> [Work to be completed] At the line that includes "Toggle visibility of Account & Store section", begin writing out the entries below exactly, and continue through the last line without adding anything.

> [Working data]

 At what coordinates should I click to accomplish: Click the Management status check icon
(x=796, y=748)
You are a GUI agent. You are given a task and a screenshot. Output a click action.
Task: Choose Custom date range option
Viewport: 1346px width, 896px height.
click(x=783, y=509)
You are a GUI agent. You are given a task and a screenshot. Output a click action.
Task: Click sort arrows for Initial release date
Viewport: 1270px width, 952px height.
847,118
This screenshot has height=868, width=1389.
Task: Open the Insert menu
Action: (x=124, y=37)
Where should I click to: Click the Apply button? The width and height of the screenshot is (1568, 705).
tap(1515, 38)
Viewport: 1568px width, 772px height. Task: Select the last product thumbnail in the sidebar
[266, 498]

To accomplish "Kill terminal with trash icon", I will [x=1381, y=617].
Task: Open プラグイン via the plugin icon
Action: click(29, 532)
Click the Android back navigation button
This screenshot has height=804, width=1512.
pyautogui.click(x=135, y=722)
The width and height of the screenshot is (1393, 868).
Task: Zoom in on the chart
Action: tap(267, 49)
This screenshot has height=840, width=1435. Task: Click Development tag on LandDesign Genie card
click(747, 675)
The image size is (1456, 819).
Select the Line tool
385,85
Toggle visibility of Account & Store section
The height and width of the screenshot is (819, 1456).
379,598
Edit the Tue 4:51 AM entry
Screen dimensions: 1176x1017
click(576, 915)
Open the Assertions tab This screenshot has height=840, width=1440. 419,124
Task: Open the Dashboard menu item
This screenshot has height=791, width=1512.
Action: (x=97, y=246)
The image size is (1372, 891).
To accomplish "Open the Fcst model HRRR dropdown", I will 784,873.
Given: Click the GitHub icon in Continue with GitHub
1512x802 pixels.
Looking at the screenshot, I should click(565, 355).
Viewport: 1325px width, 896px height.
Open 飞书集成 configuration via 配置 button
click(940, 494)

> [Exercise output]
Toggle visibility of Account & Store section
The height and width of the screenshot is (819, 1456).
379,598
Edit the Tue 4:51 AM entry
Screen dimensions: 1176x1017
click(576, 915)
Open the Assertions tab This screenshot has height=840, width=1440. 419,124
Task: Open the Dashboard menu item
This screenshot has height=791, width=1512.
Action: (x=97, y=246)
The image size is (1372, 891).
To accomplish "Open the Fcst model HRRR dropdown", I will 784,873.
Given: Click the GitHub icon in Continue with GitHub
1512x802 pixels.
Looking at the screenshot, I should click(565, 355).
Viewport: 1325px width, 896px height.
Open 飞书集成 configuration via 配置 button
click(940, 494)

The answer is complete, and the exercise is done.